Britain O’Connor at work. Photo by Tom Groenfeldt.

But their books, especially the volumes bound in full leather, are expensive.

“So instead of spending the money on something from Easton Press, why didn’t I just pick up an even more expensive hobby and do it myself?” O’Connor said.

Now she is selling rebound books in handsome designs as Be Kind Rebind (bekindrebind.com.) On Aug. 23, she will run a table outside of Novel Bay Booksellers, 44 N. 3rd Ave. in Sturgeon Bay.

Figuring out this new hobby was often frustrating. O’Connor figures it has taken her two years to become proficient.

“The learning curve is steep,” she said. “In the last six months, I’ve actually figured out most of the kinks and gotten good at it.”

She starts with a quality paperback, usually from a library sale or Goodwill, then measures it and follows a formula to size the book boards correctly. When she began, she cut the boards with a box cutter. She has since graduated to a Cricut, designed for bookbinders.

“It took me a long time to figure out how to cut efficiently because I’m not good at measuring,” O’Connor said. “Sometimes, I can measure three times and still have it come out incorrect. I don’t know how it happens, but it does. And so with the Cricut, I can just type in the size that I want, and then it’ll cut it out for me. It’s much more precise.”

Each book takes three pieces – two for the front and back covers and one for the spine, wrapped in book cloth and glued to the boards, with just enough room for the book to open. O’Connor decorates the inside covers with endpapers, sometimes with a design that fits the book’s content.

A bookbinder’s somewhat dismissive label for the book’s pages is a “text block.” From a binder’s perspective, the book itself is just the support mechanism for the fancy cover.

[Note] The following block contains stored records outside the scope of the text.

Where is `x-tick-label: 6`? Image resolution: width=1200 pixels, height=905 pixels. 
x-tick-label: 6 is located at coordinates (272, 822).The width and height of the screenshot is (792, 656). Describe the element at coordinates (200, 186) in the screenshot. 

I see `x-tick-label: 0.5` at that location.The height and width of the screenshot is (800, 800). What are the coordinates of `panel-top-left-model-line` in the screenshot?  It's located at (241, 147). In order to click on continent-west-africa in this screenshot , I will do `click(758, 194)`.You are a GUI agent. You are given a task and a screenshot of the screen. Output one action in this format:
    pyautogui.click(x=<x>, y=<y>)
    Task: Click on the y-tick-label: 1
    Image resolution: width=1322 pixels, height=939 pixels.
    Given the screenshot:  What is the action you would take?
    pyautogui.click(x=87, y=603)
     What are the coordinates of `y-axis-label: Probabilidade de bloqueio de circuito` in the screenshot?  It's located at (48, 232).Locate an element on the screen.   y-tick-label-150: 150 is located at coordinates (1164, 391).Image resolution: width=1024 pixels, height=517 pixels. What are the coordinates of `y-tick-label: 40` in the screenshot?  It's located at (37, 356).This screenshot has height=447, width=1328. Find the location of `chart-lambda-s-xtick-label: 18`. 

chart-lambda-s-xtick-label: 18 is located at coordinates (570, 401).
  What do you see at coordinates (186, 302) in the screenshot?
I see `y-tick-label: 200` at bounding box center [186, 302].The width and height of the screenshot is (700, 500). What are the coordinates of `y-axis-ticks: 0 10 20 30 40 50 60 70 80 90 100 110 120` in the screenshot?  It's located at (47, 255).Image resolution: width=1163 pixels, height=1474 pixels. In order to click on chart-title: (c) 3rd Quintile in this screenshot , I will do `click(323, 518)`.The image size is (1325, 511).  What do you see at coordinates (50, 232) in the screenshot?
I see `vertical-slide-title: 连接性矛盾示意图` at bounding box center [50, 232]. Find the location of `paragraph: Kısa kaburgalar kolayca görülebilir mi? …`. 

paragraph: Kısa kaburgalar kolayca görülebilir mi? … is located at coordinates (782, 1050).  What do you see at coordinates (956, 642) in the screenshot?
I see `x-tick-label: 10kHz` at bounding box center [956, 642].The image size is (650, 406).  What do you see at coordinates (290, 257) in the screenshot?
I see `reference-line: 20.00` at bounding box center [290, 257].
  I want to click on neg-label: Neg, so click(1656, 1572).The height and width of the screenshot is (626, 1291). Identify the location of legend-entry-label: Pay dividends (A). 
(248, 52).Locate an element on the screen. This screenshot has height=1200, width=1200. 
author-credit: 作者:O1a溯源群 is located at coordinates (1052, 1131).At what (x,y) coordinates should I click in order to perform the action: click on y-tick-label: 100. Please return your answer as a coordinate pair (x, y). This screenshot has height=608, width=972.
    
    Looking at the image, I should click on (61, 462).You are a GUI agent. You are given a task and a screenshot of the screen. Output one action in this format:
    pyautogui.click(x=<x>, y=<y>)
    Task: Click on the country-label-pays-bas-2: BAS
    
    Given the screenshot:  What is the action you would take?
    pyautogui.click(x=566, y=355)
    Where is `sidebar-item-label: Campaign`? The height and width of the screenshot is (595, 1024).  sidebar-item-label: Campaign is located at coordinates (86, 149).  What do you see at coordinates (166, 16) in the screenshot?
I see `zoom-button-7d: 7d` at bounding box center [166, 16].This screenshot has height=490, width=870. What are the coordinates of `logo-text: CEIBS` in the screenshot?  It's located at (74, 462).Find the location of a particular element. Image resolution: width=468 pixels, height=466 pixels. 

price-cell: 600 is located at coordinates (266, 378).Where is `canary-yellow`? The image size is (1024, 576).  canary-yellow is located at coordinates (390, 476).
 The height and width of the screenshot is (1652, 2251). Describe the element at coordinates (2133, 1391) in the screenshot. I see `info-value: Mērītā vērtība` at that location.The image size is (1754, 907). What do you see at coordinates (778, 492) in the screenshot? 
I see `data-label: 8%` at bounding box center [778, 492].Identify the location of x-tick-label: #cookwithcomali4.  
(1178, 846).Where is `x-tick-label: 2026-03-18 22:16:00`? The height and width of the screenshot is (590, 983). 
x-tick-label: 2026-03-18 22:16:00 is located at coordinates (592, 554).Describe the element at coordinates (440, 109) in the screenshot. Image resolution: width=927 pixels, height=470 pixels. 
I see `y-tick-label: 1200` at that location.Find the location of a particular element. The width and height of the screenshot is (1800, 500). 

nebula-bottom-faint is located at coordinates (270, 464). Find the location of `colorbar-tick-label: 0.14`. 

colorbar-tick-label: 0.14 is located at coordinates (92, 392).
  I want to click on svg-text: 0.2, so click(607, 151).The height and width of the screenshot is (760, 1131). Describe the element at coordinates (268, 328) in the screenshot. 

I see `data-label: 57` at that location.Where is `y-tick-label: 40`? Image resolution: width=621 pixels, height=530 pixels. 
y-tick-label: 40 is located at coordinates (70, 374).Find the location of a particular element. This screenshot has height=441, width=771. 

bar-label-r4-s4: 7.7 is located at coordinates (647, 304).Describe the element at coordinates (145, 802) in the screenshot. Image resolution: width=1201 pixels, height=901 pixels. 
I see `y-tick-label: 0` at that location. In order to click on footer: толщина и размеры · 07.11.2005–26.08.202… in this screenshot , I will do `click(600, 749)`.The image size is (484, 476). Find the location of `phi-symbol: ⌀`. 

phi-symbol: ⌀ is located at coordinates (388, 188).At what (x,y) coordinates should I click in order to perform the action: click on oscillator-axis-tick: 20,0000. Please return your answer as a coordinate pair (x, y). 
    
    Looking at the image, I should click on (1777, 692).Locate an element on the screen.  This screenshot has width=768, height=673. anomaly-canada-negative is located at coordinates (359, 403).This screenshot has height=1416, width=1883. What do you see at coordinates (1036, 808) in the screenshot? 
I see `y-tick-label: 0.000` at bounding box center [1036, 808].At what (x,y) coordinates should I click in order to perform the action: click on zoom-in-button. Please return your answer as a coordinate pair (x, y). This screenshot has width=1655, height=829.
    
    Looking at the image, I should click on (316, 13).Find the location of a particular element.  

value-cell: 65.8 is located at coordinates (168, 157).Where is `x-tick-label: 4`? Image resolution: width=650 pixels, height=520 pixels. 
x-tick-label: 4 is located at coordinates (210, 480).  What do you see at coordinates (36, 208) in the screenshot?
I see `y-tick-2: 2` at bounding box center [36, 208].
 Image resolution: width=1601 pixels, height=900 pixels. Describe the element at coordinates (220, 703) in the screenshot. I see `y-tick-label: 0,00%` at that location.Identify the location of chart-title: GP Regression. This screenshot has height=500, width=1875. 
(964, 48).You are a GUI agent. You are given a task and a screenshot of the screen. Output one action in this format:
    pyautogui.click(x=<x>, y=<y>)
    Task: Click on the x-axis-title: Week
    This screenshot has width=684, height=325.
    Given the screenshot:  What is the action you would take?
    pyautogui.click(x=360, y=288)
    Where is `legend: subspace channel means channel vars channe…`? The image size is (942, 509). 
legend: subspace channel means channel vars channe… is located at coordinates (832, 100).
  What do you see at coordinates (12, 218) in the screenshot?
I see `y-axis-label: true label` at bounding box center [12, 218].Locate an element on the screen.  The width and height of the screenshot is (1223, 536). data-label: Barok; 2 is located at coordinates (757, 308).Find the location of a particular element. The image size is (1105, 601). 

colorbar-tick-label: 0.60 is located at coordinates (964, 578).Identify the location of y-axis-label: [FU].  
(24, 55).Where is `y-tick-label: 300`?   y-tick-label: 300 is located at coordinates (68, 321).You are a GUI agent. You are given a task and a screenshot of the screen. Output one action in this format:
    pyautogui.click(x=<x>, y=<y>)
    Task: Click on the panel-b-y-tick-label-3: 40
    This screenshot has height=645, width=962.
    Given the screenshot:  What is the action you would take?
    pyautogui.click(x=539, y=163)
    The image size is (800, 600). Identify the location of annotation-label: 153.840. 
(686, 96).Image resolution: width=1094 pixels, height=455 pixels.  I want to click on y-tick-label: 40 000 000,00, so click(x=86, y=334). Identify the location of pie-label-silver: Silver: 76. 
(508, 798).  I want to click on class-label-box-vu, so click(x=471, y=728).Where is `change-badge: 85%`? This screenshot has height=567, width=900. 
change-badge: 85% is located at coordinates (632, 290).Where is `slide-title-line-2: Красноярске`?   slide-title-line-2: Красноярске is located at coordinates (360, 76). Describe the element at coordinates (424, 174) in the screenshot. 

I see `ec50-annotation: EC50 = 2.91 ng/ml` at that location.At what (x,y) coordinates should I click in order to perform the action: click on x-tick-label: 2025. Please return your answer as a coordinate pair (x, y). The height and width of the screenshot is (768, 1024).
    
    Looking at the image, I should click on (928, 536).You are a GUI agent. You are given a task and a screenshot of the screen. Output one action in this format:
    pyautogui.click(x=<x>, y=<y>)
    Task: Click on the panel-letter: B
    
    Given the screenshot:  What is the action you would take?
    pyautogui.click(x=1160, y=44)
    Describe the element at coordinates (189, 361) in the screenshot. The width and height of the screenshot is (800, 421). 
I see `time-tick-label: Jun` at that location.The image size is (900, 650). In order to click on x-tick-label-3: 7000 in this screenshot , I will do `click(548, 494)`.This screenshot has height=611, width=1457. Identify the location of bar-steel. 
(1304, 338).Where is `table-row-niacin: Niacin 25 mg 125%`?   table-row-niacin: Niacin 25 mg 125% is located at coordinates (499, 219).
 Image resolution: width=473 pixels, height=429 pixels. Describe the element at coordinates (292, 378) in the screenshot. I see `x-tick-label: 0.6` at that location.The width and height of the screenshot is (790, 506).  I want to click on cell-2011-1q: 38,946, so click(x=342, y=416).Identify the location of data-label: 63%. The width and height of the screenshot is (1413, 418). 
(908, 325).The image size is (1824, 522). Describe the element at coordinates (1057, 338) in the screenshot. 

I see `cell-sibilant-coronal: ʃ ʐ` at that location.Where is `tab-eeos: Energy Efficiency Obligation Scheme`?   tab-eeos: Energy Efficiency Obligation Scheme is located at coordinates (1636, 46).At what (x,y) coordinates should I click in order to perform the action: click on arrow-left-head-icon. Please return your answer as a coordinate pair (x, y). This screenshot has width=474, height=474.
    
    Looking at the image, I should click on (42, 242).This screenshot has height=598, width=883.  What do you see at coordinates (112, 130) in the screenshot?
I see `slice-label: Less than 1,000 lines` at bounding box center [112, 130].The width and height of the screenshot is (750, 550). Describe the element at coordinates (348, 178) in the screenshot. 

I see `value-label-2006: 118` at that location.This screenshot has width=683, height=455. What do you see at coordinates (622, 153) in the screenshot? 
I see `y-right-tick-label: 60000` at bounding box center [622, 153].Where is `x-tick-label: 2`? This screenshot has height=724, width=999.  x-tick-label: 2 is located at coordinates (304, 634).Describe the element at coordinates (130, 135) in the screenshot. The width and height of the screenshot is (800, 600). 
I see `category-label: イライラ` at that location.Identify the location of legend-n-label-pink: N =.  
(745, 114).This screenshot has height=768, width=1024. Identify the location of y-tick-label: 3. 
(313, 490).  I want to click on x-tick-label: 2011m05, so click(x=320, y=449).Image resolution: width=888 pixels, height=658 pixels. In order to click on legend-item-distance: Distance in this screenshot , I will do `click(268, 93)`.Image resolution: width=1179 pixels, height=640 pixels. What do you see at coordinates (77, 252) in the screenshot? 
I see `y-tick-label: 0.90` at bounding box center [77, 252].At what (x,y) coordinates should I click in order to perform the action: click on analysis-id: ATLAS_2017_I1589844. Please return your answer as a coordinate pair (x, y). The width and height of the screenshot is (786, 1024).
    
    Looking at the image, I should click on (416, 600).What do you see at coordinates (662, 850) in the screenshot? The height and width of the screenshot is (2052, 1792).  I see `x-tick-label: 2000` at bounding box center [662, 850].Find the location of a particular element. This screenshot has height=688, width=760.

Sometimes, O’Connor decorates the cover using patterns from a library of designs; other times, she uses designs she makes on her computer, transfers to the Cricut machine to cut out in foil, and sticks to the cover with glue or heat. She also uses the Cricut for the print on the cover and spine. 

“A sheet of foil feeds into the machine, which does a shallow cut, so that there’s still a backing on it,” O’Connor said. “Then you still have a plastic sheet that you can flip over and iron the design onto the cover without melting the vinyl.”

Books rebound by Britain O’Connor. Photo by Tom Groenfeldt.

One recent cover with an intricate design took an hour and a half of “weeding,” or taking out the pieces of foil that had been cut by machine but required removal by hand.

Most of her designs are one-offs, unique to a specific book, but she did recently find a set of fantasy books at a thrift shop that she plans to design in a consistent pattern so they can be sold as a set. She won’t do sets on demand, though.

“I don’t do commission work because I still want to enjoy this as a hobby,” she said.

A self-taught artist, O’Connor ranges widely across the internet in her learning, using YouTube, TikTok and blogs to further her craft. So far, she has stayed away from one recent trend – spraying color onto the page edges. Some book designers even clamp the book down to paint a picture on the exposed edges. 

“I’ve dabbled in it, but I am not that talented, and I haven’t been real happy with the results,” O’Connor said. 

Artists dissatisfied with the final product can either run the book through a huge paper cutter to chop off a fraction of an inch, “or sand it down, which is imprecise at best,” O’Connor said.